— EXERCISE DESCRIPTION —
Produce a word-for-word copy of the lines from the one that contains "Unmute the muted microphone icon" to the final line of the data below, with all pictures dropped.

Stored records:
***
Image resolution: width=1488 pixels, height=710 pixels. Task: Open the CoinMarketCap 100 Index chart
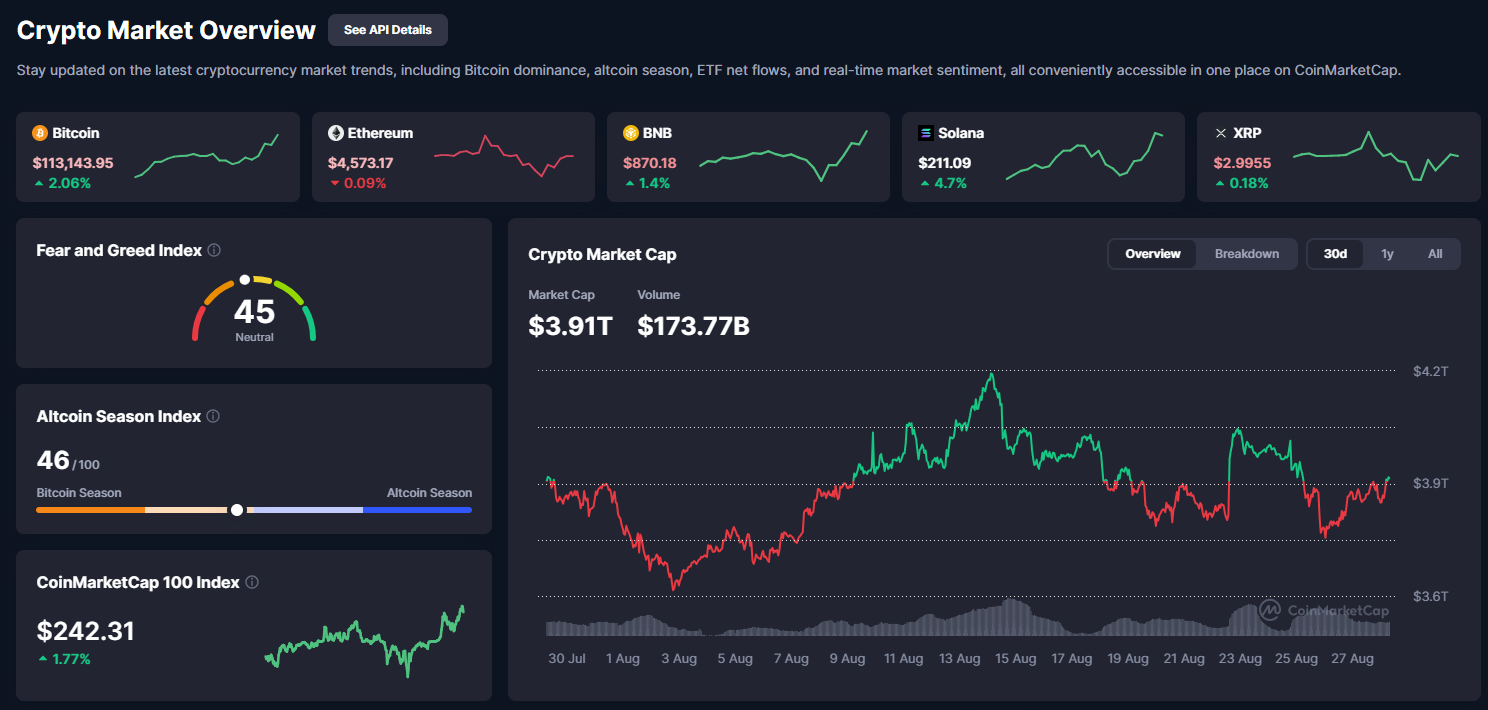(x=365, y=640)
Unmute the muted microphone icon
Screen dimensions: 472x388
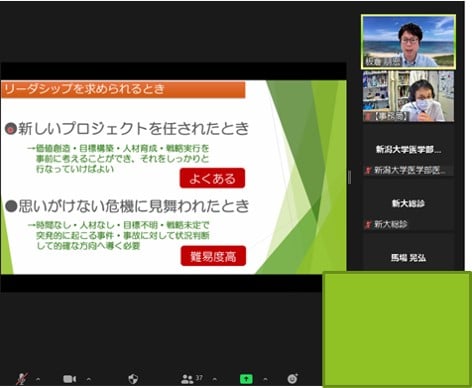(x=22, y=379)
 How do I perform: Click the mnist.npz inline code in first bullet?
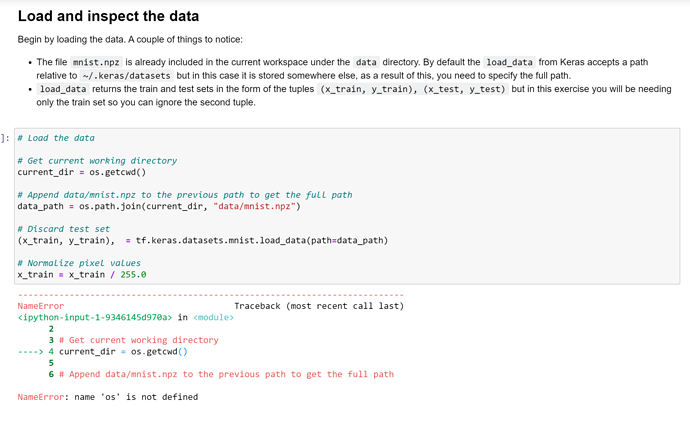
***
— SOLUTION —
Unmute the muted microphone icon
Screen dimensions: 472x388
(x=22, y=379)
 How do I perform: Click the mnist.npz inline code in first bullet?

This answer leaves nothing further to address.